Dalam beberapa kasus, klaim "deepfake" dilontarkan bahkan sebelum bukti dianalisis. Tidak peduli apakah rekaman itu bisa diverifikasi atau tidak, yang penting, kecurigaan sudah ditanamkan. Dengan begitu, rakyat yang mempercayai bukti itu bisa dianggap sebagai orang yang gampang tertipu, terpapar disinformasi, atau bahkan berniat jahat menjatuhkan pejabat. Dalam logika ini, kritik bukan lagi bentuk partisipasi demokratis, melainkan ancaman terhadap stabilitas nasional.

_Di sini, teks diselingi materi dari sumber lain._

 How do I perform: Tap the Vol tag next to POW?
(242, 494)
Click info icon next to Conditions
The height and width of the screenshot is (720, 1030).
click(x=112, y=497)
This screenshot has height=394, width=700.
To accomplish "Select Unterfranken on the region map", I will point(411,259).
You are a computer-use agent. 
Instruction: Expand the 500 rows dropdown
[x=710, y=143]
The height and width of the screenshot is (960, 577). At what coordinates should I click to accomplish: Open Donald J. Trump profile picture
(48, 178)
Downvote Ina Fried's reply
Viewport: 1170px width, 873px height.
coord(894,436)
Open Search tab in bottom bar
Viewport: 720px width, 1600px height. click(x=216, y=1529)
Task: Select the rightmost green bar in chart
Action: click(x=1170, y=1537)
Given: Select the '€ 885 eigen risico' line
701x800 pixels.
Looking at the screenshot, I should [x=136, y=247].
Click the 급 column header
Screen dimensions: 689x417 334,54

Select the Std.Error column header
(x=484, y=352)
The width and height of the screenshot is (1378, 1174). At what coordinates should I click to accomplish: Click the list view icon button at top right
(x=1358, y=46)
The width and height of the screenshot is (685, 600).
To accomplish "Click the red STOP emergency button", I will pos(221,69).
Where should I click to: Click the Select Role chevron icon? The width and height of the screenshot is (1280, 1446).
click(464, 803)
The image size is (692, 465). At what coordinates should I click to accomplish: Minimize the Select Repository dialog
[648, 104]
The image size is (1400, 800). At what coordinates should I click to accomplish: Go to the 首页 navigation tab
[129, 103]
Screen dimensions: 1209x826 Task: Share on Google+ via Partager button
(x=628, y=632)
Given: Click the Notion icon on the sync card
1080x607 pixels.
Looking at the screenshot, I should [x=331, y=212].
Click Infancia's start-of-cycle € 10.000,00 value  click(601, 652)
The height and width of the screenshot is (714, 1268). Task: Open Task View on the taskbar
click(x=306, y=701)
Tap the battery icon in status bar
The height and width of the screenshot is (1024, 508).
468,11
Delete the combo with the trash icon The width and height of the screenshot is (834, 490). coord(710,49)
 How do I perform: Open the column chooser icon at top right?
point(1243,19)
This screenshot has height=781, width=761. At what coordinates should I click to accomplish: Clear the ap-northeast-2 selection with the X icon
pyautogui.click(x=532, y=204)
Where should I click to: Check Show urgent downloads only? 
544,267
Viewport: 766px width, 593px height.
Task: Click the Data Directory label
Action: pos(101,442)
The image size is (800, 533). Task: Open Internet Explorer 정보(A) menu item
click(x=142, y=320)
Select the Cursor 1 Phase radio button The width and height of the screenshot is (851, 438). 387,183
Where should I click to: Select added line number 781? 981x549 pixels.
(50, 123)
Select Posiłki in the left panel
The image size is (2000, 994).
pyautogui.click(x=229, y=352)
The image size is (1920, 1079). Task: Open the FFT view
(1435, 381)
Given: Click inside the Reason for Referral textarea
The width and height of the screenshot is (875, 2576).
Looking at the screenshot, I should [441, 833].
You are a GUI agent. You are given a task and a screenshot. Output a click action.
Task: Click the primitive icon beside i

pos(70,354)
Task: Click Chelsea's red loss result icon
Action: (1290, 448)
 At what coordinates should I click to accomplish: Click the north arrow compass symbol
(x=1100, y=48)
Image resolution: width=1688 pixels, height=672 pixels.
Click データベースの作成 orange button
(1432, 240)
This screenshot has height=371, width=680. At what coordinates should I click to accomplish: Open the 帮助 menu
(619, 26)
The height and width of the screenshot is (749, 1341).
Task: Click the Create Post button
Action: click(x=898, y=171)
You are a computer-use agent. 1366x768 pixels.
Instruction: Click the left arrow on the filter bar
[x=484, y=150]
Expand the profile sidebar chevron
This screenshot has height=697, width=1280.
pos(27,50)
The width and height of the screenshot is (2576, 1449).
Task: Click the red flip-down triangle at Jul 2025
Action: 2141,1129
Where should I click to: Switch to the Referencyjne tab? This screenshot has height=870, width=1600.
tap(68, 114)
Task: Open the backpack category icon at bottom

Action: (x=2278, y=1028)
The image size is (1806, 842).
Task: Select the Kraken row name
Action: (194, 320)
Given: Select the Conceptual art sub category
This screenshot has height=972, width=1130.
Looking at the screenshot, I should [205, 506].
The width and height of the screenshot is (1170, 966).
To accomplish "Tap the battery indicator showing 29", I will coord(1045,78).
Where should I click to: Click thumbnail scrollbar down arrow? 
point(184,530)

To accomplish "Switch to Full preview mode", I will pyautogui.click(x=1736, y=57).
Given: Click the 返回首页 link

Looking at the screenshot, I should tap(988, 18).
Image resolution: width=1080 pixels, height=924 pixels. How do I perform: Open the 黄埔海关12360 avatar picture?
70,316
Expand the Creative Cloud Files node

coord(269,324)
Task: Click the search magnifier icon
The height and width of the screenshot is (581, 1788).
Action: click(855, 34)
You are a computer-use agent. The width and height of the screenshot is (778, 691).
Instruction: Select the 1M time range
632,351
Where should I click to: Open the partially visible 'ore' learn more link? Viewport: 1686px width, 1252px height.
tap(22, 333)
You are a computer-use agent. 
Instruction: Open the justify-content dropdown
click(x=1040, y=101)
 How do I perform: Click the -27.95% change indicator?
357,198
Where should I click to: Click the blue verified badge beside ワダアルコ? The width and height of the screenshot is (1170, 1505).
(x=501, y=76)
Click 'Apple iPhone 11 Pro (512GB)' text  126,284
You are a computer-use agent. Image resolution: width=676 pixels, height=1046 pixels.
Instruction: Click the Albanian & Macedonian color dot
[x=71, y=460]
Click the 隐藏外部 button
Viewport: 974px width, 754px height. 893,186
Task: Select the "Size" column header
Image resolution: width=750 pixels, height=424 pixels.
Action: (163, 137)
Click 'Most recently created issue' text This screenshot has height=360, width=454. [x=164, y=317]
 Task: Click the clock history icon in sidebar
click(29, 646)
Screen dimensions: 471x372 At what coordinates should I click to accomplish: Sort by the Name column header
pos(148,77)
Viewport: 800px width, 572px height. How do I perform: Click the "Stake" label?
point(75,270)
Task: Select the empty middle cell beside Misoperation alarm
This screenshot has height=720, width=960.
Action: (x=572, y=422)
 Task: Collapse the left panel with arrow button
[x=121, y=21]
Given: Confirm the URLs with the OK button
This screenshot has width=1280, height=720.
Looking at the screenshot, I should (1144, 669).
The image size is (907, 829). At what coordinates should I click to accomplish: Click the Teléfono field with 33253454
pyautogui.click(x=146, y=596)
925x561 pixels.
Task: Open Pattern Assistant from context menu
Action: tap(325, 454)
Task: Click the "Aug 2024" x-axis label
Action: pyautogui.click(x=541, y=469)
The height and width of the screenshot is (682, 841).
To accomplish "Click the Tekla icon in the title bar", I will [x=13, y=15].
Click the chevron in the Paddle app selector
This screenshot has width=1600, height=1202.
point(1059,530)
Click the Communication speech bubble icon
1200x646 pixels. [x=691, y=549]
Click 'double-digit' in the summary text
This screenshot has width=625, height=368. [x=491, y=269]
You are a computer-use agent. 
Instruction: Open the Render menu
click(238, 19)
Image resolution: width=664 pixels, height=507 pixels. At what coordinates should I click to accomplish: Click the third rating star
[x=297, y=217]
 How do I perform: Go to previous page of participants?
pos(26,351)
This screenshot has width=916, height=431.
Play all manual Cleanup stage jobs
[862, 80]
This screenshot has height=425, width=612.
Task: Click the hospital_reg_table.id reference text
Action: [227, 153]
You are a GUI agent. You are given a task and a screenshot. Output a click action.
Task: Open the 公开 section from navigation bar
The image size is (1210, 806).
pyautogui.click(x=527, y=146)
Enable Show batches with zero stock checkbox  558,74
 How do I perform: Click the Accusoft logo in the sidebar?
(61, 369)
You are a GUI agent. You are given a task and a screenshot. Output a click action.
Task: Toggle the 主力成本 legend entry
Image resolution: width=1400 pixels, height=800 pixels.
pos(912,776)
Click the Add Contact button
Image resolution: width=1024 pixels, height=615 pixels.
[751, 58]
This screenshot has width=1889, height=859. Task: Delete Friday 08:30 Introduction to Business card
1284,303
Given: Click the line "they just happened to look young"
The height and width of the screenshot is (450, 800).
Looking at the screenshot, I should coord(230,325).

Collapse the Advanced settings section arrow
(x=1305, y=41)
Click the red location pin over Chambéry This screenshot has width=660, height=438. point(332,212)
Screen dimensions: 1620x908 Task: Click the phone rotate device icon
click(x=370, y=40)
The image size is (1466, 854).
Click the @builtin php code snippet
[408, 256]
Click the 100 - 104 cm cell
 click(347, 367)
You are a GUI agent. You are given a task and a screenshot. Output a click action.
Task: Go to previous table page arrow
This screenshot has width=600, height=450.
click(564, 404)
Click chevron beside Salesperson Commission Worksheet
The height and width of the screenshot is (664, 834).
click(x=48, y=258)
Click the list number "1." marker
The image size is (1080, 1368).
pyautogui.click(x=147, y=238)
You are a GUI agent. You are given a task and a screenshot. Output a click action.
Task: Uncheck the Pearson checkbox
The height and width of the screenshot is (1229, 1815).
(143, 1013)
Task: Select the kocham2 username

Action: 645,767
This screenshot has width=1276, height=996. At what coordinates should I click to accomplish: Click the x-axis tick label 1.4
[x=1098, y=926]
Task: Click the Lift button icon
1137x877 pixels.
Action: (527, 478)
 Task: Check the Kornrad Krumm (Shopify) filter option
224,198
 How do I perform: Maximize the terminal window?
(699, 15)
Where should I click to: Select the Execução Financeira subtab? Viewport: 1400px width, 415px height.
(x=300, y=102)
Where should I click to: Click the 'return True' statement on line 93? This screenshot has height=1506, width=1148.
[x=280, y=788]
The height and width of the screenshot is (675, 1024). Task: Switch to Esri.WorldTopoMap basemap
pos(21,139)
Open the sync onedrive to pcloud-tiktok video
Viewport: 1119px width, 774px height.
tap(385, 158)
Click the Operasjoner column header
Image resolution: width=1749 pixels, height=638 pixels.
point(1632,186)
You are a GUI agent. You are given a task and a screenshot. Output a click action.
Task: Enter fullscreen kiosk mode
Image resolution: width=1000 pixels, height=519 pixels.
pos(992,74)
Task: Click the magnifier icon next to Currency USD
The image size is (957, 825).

Ironisnya, semakin canggih teknologi pembuatan konten sintetik, semakin mudah klaim "deepfake" digunakan sebagai tameng. Keberadaan deepfake yang nyata justru dimanfaatkan untuk melindungi diri dari kebenaran yang nyata. Sebuah paradoks zaman: keberadaan kebohongan membuat kebenaran lebih mudah dibantah.
Bahasa sebagai Medan Pertarungan
Dalam pandangan yang lebih luas, wacana pejabat bukan sekadar soal retorika, tapi soal pertarungan atas realitas. Pejabat mencoba menciptakan satu versi realitas yang resmi, stabil, dan terkendali. Mereka ingin rakyat percaya bahwa inilah yang terjadi, inilah yang benar, inilah yang harus dipercaya. Tapi rakyat, terutama yang terpinggirkan, sering kali hidup dalam realitas yang berbeda. Mereka tahu bahwa harga sembako naik, bahwa tanah mereka digusur, bahwa suara mereka tidak dihitung.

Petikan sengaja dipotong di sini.